**WHAT IS EXPECTED**
Quote only the lines from the top of the listing below down to and including the line with "Click the trash Delete icon in toolbar".

**EXTRACTED MATERIAL**
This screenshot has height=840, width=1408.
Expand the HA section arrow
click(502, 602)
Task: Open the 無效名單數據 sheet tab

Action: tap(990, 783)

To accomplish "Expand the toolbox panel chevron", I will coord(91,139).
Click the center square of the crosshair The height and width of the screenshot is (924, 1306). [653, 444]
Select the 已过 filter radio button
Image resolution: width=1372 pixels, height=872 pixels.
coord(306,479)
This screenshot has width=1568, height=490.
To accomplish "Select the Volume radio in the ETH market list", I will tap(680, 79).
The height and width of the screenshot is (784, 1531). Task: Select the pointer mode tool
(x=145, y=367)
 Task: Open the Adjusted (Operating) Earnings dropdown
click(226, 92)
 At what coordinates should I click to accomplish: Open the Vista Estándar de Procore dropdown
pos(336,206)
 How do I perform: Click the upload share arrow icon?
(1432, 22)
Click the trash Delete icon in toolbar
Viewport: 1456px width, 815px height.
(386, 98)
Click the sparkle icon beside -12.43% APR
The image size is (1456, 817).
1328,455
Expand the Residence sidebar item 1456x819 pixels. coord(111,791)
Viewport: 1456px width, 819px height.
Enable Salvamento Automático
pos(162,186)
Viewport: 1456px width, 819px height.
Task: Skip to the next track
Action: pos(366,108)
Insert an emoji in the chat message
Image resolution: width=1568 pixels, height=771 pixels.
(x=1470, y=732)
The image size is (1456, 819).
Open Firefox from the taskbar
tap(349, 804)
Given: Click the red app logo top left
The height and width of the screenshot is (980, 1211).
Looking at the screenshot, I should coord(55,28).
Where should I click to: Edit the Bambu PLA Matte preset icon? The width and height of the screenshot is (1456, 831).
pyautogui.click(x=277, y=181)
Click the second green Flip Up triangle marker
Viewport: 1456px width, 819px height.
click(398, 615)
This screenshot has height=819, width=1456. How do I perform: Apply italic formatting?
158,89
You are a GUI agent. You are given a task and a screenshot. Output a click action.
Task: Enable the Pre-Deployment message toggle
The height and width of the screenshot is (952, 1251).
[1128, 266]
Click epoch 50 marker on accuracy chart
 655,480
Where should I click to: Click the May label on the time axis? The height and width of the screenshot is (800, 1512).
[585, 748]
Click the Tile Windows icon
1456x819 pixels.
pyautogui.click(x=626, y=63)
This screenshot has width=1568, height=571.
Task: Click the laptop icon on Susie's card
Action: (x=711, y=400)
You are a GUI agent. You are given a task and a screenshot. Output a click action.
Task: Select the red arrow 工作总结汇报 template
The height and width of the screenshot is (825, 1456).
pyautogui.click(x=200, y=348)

**SOLUTION TO THIS TASK**
This screenshot has height=840, width=1408.
Expand the HA section arrow
click(502, 602)
Task: Open the 無效名單數據 sheet tab

Action: tap(990, 783)

To accomplish "Expand the toolbox panel chevron", I will coord(91,139).
Click the center square of the crosshair The height and width of the screenshot is (924, 1306). [653, 444]
Select the 已过 filter radio button
Image resolution: width=1372 pixels, height=872 pixels.
coord(306,479)
This screenshot has width=1568, height=490.
To accomplish "Select the Volume radio in the ETH market list", I will tap(680, 79).
The height and width of the screenshot is (784, 1531). Task: Select the pointer mode tool
(x=145, y=367)
 Task: Open the Adjusted (Operating) Earnings dropdown
click(226, 92)
 At what coordinates should I click to accomplish: Open the Vista Estándar de Procore dropdown
pos(336,206)
 How do I perform: Click the upload share arrow icon?
(1432, 22)
Click the trash Delete icon in toolbar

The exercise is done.